Par Hassan Masiky*
Au cours de l’année écoulée, le président tunisien Kaïs Saïed a multiplié les provocations anti-marocaines, plaçant Rabat devant un dilemme diplomatique. Même si les Marocains se rendent compte que Saied est un « phénomène » passager et qu’il ne faut pas le prendre au sérieux, ils restent déçus par la réponse timide de la société civile tunisienne. Alors que Saied embrasse l’autoritarisme, le peuple marocain ne peut que regarder et prier pour le retour d’une Tunisie stable.
La décision de Saïed de rencontrer le chef de la milice séparatiste du Polisario soutenue par l’Algérie est une trahison des liens amicaux de longue date entre les deux pays. Au cours des deux dernières années, les responsables marocains ont toléré la « neutralité positive » de la Tunisie dans le conflit du Sahara malgré certains signes précurseurs indiquant que Saied « se vend » à l’armée algérienne.
Ce n’est un secret pour personne que l’Algérie a fait des promesses économiques et énergétiques, y compris des « garanties » de sécurité, pour forcer un président tunisien faible à adopter sa thèse dans le conflit du Sahara occidental marocain. Malheureusement, le dirigeant tunisien a démontré que les besoins économiques et énergétiques immédiats l’emportent sur les amitiés diplomatiques historiques. Il a vendu l’intégrité, la sécurité et la dignité des Tunisiens à l’armée algérienne pour du gaz et une poignée de dollars.

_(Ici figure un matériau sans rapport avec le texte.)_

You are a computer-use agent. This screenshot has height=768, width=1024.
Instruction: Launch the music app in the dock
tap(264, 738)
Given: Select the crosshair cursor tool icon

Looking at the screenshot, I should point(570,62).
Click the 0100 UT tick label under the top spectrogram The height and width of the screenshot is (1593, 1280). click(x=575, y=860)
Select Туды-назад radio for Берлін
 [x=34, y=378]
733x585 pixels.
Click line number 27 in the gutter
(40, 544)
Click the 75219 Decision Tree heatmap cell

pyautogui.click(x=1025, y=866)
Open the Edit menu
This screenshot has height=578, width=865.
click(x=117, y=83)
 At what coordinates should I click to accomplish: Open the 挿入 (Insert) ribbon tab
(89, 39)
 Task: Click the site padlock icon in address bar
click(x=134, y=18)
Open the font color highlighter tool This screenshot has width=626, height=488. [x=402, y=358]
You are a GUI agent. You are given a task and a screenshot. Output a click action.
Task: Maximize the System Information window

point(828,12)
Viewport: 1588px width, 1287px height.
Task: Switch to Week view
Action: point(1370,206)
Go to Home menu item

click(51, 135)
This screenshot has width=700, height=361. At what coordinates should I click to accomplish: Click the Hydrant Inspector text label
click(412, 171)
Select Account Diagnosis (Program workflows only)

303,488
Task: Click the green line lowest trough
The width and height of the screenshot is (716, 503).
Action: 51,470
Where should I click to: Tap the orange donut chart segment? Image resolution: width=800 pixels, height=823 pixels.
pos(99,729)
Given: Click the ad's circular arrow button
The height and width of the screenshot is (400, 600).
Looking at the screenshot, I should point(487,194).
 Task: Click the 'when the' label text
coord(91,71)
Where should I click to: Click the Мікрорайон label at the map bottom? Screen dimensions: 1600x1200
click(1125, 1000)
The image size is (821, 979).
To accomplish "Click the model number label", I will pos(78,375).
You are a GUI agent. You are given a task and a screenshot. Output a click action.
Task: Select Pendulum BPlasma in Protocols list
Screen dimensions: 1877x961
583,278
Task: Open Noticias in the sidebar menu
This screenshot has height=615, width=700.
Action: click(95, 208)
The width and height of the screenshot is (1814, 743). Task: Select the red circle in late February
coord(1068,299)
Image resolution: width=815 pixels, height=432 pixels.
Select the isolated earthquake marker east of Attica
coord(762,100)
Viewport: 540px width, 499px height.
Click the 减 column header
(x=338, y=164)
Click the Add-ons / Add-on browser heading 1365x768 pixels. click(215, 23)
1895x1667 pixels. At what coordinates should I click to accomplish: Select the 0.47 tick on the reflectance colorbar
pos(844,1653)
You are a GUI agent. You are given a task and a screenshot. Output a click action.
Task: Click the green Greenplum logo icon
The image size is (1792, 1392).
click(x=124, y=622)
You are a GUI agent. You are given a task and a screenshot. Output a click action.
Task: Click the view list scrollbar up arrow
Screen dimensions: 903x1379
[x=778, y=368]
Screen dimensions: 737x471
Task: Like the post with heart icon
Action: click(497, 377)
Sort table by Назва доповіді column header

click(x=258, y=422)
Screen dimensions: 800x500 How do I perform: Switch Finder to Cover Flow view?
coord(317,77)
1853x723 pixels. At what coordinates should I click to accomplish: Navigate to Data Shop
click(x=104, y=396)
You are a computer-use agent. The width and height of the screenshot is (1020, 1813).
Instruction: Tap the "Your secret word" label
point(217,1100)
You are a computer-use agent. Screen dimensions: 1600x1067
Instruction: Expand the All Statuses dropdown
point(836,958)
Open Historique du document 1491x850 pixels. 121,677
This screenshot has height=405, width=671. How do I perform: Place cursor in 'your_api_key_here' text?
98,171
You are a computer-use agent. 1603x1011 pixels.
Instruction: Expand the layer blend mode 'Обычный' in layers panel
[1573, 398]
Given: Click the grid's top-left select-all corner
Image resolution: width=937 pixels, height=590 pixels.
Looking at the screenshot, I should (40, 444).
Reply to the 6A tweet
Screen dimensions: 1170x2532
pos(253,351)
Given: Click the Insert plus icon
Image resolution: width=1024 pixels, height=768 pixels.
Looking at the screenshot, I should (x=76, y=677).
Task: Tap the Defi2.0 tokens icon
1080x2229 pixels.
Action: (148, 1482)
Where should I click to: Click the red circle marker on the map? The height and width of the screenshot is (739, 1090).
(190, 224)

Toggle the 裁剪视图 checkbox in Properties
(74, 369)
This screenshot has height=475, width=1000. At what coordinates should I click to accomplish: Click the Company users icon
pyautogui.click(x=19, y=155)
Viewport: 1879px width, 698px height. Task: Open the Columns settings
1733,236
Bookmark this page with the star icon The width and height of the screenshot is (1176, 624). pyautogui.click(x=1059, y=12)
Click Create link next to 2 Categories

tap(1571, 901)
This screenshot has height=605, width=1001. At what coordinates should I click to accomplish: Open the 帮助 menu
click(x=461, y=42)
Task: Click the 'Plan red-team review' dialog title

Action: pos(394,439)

Le moment est venu pour le Maroc d’être plus affirmé et « moins pensif » dans sa politique envers le Maghreb. Cela signifie qu’il devrait renoncer à renforcer son partenariat avec des « amis » hésitants et continuer à engager des nations qui sont des partenaires clairs.
Si la guerre en Ukraine a fait de l’Algérie un « acteur majeur » dans la région, le Maroc, lui, a renforcé les aspects fondamentaux et durables de sa nouvelle politique étrangère centrée sur l’axe Tel Aviv-Washington.
L’opinion marocaine comprend que la situation politique et économique précaire de la Tunisie a fait de sa diplomatie l' »otage » des diktats algériens. Cependant, la capitulation absolue de Saied et son exécution aveugle des demandes algériennes ont rendu la Tunisie insignifiante et faible. Le président algérien ne manque jamais une occasion d’humilier la Tunisie et de rappeler aux Tunisiens la domination par l’Algérie de leur économie et leur politique intérieure.
Saied a rayé la Tunisie de la carte diplomatique grâce à son soutien inconditionnel à la politique étrangère ratée du président algérien Tebboune. Aujourd’hui, l’Algérie et la Tunisie sont isolées et désavoués sur la scène internationale. Le trio Algérie-Tunisie-Paris est un partenariat raté qui s’est effondré sous le poids de ses dysfonctionnements politiques.
Même si l’inclinaison de la Tunisie vers l’Algérie n’a aucun impact sur les conflits en cours en Afrique du Nord, elle devrait donner au Maroc une pause pour formuler une nouvelle approche diplomatique avec un gouvernement post-Saied.
Contrairement à la junte militaire au pouvoir en Algérie, la monarchie marocaine n’a jamais profité des faiblesses de la Tunisie au cours des cinquante dernières années. Lorsque la Libye de Kadhafi a attaqué la ville tunisienne de Gafsa en 1980, le Maroc s’est tenu militairement et diplomatiquement aux côtés de la Tunisie. Alors que Kadhafi et l’Algérie complotaient pour contrôler Tunis, feu le roi Hassan II a offert un soutien sans équivoque et inconditionnel au président Bourguiba à l’époque.
Rétrospectivement, le Maroc aurait dû demander à Bourguiba une position plus ferme sur le conflit du Sahara alors que les Libyens complotaient contre lui et les Algériens en pleine guerre civile. C’est une leçon apprise.